Competition and Markets Authority (CMA)

Work to promote competition for the benefit of consumers and investigate mergers and breaches

Price Regulation

Regulators can set price controls to force monopolists to charge a price below profit maximising price, using the RPI-X formula. X represents the expected efficiency gains of the firms and the aim is to ensure firms pass on their efficiency gains to consumers. Arguably, a better system is ‘RPI-X+K’, where K represents the level of investment.

Profit Regulation.

Rate of return’ regulation is used where prices are set to allow coverage of operating costs and to earn a ‘fair’ rate of return on capital invested.

Quality Standards

Monopolists will only produce high quality goods if this is the best way to maximise profits. The government can introduce quality standards, which will ensure that firms do not exploit their customers by offering poor quality.

Promotion of small Business

The government can give training and grants to new entrepreneurs and encourage small businesses through tax incentives or subsidies . This will increase competition since there will be more firms within the market, and will offer a chance for more firms to join.

Deregulation

This is the removal of legal barriers to entry to a previously protected market to allow private enterprises to compete. This will increase efficiency in the market by allowing greater competition as more firms can enter and conduct more activities than they could before.

Competitive Tendering

The government has to provide certain goods and services because they are merit or public goods but this does not mean that the state has to be the producer of all these goods and services. Goods, such as the sheets in NHS hospitals, are produced by the private sector and then bought by the public sector (PFIs).

Private Finance Initiative (PFI)

The government can contract out the provision of a good or service to private companies e.g. private firms could be employed to run hospitals.

Restrictions on monopsony power

Fines can be put in place for those who exploit their power and minimum prices may be introduced to ensure suppliers are paid a fair amount.
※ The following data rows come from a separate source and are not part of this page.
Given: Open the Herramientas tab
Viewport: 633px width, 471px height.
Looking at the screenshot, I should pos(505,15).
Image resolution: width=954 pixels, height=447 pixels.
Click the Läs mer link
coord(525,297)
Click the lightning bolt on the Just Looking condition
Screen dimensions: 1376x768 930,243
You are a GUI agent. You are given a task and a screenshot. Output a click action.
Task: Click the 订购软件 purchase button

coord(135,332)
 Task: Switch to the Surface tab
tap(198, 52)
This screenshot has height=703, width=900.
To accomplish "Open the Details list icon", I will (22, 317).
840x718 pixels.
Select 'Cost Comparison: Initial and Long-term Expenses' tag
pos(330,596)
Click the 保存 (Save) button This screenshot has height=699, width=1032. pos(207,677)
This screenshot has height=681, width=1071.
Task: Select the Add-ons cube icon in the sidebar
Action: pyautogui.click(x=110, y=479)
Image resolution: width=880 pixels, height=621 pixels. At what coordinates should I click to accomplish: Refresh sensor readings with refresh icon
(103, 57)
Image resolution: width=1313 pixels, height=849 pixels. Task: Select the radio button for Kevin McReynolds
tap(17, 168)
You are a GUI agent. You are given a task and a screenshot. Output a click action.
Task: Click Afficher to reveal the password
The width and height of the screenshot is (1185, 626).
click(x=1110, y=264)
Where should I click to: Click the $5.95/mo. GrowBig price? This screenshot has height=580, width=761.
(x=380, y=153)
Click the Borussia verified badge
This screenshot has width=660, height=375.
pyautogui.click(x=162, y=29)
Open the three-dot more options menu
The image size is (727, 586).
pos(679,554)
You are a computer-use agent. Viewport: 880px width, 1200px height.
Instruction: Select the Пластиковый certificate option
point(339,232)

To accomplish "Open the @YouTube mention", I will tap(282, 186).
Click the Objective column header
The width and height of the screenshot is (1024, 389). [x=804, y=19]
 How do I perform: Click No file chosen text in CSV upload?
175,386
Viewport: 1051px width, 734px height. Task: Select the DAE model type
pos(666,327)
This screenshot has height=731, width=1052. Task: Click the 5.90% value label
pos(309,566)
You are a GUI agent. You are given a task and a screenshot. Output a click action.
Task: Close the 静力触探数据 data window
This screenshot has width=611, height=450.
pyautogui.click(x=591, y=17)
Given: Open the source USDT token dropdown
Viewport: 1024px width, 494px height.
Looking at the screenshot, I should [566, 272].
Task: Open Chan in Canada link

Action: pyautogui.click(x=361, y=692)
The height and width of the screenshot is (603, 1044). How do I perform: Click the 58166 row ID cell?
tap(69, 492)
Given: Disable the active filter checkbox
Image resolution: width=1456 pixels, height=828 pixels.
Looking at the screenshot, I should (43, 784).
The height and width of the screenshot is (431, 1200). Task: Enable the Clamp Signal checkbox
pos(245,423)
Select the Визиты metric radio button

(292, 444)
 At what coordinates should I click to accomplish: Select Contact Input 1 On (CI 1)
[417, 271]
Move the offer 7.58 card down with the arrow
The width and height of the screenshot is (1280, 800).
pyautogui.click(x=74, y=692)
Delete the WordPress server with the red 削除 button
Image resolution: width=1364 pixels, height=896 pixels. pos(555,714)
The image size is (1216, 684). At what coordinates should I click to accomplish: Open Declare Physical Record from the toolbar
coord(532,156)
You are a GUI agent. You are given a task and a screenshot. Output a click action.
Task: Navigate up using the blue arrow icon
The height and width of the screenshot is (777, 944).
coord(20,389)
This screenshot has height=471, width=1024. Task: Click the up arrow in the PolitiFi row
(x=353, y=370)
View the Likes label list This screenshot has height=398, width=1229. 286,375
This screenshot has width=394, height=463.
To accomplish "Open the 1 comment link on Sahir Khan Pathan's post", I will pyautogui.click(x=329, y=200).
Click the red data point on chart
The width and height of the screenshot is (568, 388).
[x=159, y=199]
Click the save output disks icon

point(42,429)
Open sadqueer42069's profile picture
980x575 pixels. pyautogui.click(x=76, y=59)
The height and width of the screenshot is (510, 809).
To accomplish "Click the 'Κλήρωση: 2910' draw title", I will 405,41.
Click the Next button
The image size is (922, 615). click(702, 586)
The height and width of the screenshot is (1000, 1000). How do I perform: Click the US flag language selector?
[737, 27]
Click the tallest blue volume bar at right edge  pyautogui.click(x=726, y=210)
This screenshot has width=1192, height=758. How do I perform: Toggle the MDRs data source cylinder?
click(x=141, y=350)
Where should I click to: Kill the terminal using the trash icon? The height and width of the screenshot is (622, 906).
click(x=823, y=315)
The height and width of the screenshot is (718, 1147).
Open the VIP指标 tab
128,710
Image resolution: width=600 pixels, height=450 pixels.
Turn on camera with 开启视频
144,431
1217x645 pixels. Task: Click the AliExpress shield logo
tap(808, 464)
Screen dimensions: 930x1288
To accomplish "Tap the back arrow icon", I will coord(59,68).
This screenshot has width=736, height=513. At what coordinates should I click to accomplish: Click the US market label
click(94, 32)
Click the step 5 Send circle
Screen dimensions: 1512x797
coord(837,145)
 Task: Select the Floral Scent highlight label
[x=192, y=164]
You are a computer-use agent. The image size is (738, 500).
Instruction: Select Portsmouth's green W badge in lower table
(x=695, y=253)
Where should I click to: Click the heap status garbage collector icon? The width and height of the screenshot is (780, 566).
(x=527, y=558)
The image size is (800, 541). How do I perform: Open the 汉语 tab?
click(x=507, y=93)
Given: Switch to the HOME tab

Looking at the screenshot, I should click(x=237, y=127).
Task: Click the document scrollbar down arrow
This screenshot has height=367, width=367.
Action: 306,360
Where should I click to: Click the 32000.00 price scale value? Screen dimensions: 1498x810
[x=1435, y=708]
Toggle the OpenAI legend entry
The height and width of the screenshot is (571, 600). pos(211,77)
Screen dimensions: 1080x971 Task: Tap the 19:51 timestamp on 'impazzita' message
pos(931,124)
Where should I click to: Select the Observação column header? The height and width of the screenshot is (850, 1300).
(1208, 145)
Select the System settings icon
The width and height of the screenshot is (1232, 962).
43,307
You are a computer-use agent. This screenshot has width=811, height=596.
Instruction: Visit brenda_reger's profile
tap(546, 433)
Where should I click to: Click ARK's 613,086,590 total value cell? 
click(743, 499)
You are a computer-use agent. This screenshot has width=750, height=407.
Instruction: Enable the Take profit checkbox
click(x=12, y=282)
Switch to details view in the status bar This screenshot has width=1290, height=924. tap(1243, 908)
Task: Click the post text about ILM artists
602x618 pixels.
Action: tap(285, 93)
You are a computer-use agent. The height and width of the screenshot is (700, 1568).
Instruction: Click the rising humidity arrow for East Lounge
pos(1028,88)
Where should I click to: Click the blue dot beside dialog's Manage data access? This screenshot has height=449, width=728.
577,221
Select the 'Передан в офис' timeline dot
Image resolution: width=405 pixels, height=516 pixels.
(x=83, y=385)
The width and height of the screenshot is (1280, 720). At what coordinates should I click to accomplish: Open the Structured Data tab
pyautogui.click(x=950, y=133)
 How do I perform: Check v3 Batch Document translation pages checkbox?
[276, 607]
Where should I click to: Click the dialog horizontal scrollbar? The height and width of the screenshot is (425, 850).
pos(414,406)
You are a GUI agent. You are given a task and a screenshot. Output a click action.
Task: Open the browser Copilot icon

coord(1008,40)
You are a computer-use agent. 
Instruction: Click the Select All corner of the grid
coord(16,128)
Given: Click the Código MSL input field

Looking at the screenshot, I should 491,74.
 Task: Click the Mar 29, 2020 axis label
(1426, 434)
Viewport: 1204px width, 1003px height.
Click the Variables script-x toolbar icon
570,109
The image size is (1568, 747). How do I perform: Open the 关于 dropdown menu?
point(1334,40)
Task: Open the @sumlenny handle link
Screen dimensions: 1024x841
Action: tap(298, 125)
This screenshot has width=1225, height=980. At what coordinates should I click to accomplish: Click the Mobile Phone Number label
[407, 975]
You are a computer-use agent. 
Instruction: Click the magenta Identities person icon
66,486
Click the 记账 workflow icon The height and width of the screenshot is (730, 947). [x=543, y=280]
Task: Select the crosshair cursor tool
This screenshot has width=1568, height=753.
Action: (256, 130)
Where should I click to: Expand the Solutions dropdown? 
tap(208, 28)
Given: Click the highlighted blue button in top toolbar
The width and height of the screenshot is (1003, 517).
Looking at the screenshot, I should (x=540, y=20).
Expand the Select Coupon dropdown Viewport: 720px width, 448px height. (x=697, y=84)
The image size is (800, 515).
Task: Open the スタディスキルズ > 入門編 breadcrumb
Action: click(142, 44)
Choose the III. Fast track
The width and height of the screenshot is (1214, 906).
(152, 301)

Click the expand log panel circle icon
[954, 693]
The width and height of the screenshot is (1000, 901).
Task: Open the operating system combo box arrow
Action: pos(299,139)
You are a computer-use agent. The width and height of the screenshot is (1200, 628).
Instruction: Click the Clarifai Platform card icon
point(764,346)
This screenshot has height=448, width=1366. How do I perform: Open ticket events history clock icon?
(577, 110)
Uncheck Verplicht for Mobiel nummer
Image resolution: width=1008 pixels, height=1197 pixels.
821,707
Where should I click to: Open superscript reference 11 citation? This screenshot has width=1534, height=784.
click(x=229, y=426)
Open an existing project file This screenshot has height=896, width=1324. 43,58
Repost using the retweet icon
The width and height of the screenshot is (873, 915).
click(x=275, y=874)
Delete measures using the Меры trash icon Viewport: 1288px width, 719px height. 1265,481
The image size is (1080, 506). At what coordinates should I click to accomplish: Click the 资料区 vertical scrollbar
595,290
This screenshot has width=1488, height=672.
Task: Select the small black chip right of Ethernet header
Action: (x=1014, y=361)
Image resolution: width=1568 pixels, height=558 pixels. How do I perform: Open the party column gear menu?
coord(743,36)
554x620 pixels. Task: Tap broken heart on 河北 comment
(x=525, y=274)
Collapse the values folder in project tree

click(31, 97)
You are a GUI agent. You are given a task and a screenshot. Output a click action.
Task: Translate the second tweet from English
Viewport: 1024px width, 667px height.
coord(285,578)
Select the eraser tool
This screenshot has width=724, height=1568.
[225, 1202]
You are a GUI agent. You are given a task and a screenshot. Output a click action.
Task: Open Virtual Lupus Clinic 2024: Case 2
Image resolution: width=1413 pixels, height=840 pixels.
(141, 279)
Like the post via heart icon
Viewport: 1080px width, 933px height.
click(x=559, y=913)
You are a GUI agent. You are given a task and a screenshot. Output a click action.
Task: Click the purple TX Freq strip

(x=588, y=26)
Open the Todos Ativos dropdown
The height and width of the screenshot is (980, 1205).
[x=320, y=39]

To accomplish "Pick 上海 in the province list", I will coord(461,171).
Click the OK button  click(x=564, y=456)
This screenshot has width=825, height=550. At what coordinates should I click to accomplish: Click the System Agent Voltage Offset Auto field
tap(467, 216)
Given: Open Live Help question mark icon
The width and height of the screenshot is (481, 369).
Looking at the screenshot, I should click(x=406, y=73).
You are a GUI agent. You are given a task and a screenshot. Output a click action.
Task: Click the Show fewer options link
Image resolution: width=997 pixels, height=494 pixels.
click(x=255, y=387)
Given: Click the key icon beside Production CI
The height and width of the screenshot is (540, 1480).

Self-regulation can also be used, but this is weak.

Workers Rights

The government protects employees through health and safety laws, employment contracts, redundancy processes, maximum hours at work and the right to be in a trade union. The government can also encourage firms to draw up codes of conduct relating to employment practice.

Privatisation

Privatisation is the sale of government equity in nationalised industries or other firms to private investors. The aim is to revitalise inefficient industries but can sometimes lead to higher prices and poor services.

Nationalisation

Nationalisation is when a private sector company or industry is brought under state control, to be owned and managed by the government.

Advantages of Privatisation

It encourages greater competition, managers become more accountable, it can reduce the public sector net cash requirement, firms can invest with greater certainty instead of worrying about change when a government is elected.

Disadvantages of Privatisation

Fairer for the government to own the firm since they won’t abuse their monopoly position, there are problems over externalities and inequality.

Advantages of Nationalisation

It is better for a monopoly to be run by the state as they aim to maximise social welfare, the government will consider externalities, the government will guarantee a minimum level of service.

Disadvantages of Nationalisation

Nationalised industries suffer from the principal-agent problem and moral hazard, they will experience X-inefficiency and this could cause higher prices for consumers.

Impacts of Government Intervention

Governments are able to prevent monopolies charging excessive prices and aim to limit their profit, ensure that consumers pay fair prices, they can increase efficiency, they can increase quality.

Limits of Government Intervention

Regulatory Capture - occurs when the regulator is captured by the firm/industry they are regulating, Asymmetric Information - this is where regulatory bodies have to use information provided to them by the industries when setting price targets.

Regulatory Capture

An economic theory that regulatory agencies may come to be dominated by the interests they regulate and not by the public interest.